Julián Assange fue espiado las 24 horas en la Embajada de Ecuador en Londres

Julian Assange fue espiado las 24 horas del día durante su estancia en la Embajada de Ecuador en Londres en la que permaneció refugiado durante los últimos siete años.

Documentos, vídeos y audios a los que ha tenido acceso EL PAÍS muestran que la empresa de defensa y seguridad privada española Undercover Global S. L., encargada de proteger la legación diplomática en el Reino Unido entre 2012 y 2018, dedicó a sus hombres a captar toda la información posible del ciberactivista, en especial de sus abogados y colaboradores.

Varias cámaras de vídeo grabaron, con audio desde diciembre de 2017 a marzo de 2018, decenas de entrevistas del fundador de Wikileaks con sus letrados y visitantes en las que se trató de su estrategia de defensa. Los dispositivos recogieron varios planes secretos para sacarlo de la embajada y llevarlo a Rusia o Cuba, proyectos secretos que finalmente no se ejecutaron por la negativa del activista australiano que los consideraba “una derrota”.

La actividad febril y obsesiva de los vigilantes de UC Global S. L. sobre “el huésped”, como le denominan en sus notas, se intensificó durante el Gobierno de Lenín Moreno que recientemente entregó al activista a las autoridades británicas. Su antecesor, Rafael Correa fue quien dio refugio a Assange y lo acogió durante siete años en la legación diplomática.

Monitorizar todos los movimientos del activista, grabar sus conversaciones y recoger su estado de ánimo era la tarea diaria y cotidiana de los empleados de seguridad en la embajada. Pero la obsesión por conocer los secretos más íntimos de su objetivo llevó al equipo realizar a sus espaldas una prueba grafológica, plasmada en un informe de seis páginas, y a tomar una muestra de las heces de un bebé en un pañal para comprobar si era hijo de Assange y de una de sus más fieles colaboradoras.

Labores de inteligencia que nada tenían que ver con la pretendida protección del invitado y refugiado en la embajada.

El equipo de seguridad de la empresa española, con sede en Jerez de la Frontera, (Cádiz) redactaba cada día un parte confidencial que se remitía a su propietario David Morales, un exmilitar formado en la Unidad de Operaciones Especiales de Infantería de Marina. Los detalles que se recogían en estos informes son una muestra del interés de esta empresa por acumular toda la información posible sobre el hombre que se enfrenta a 18 cargos por revelar miles de cables secretos del Departamento de Estado de EE UU, así como información secreta sobre las guerras de Irak y Afganistán.

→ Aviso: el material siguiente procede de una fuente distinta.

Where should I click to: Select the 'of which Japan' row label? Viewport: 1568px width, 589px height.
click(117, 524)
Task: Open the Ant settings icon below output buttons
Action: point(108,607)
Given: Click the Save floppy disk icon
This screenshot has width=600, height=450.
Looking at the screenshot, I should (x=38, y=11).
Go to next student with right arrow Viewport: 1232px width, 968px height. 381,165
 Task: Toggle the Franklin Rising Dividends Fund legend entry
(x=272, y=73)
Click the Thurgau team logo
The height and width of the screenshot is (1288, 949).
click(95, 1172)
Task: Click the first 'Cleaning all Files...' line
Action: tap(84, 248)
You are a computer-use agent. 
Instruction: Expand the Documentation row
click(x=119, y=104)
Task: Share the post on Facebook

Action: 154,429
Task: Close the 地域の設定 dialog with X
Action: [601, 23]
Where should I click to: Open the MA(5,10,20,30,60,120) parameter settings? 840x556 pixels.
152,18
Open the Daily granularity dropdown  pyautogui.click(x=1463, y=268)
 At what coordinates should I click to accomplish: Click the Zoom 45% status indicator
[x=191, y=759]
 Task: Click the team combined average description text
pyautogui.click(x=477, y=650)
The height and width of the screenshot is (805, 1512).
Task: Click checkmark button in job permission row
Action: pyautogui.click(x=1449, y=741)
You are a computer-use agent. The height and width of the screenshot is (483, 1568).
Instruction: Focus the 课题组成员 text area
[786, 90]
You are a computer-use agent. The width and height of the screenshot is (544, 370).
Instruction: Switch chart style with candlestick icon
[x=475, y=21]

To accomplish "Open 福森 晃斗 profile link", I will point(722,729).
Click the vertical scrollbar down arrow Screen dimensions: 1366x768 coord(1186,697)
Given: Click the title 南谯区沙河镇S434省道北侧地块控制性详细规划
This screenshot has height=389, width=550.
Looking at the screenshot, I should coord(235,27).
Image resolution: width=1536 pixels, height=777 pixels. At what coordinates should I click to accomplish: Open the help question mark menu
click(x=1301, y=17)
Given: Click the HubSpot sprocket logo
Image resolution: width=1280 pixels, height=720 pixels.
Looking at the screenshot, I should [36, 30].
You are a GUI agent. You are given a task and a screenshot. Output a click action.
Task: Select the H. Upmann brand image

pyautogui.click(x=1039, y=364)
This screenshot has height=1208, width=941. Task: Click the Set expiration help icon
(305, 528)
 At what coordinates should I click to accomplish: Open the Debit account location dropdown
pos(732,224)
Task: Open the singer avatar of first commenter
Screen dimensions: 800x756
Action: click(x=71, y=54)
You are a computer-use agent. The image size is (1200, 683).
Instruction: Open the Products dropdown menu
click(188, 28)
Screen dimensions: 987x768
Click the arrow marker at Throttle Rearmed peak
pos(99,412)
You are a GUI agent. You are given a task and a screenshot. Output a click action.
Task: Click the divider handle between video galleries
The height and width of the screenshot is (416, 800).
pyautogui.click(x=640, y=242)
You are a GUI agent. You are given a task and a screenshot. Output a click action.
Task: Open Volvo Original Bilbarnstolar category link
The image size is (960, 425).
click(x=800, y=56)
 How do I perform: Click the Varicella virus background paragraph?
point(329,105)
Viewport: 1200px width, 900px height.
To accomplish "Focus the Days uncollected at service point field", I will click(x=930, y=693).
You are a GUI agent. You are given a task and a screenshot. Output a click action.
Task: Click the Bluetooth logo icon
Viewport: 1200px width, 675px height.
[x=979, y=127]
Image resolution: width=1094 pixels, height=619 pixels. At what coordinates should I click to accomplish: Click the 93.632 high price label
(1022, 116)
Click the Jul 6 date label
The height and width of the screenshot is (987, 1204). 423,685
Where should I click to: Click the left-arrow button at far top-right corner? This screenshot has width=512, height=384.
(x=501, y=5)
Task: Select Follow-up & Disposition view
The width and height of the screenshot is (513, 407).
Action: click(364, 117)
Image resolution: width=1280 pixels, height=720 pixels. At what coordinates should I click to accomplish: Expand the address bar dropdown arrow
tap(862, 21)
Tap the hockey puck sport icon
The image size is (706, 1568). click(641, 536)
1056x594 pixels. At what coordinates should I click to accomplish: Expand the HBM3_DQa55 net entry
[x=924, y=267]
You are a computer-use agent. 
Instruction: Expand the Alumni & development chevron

“Muchísima exaltación y nerviosismo en el huésped tras la comunicación de indulto a Manning [la soldado acusada de filtrar a Wikileaks documentos secretos]”, recoge el informe del 17 de enero de 2017; “Julian está aportando mucha información. El invitado no para de apuntar en su agenda. Se nota tensión en la sala. El invitado tapa en todo momento su agenda con las manos. Stella se asoma por la puerta de la sala pensando que pudiera haber alguien escuchando”, escribe el vigilante sobre la visita de Waldman Adan Robert el 12 de enero de 2017;

El parte del 21 de enero de 2017 arranca así: «15: 30-18: 28.Pamela Anderson. Se pasan información por notas. Se hacen fotos dentro de la sala de reuniones. En todo momento está el distorsionador (de voz) encendido” ; “Aproximadamente desde las 21:00, tanto el huésped como Stella, están trasladando cosas del dormitorio (ropa, colchón, maletas, etcétera) a la habitación de la entrada. Son las 23:35 y siguen”, señala el informe del 5 de febrero del mismo año.

Una de las personas que más interés despertó a los vigilantes de la empresa española fue Andy Müller-Maguhn, un conocido hacker alemán, al que en una de sus visitas se fotografió el interior de su bolsa de viaje y en especial los números de sus teléfonos móviles.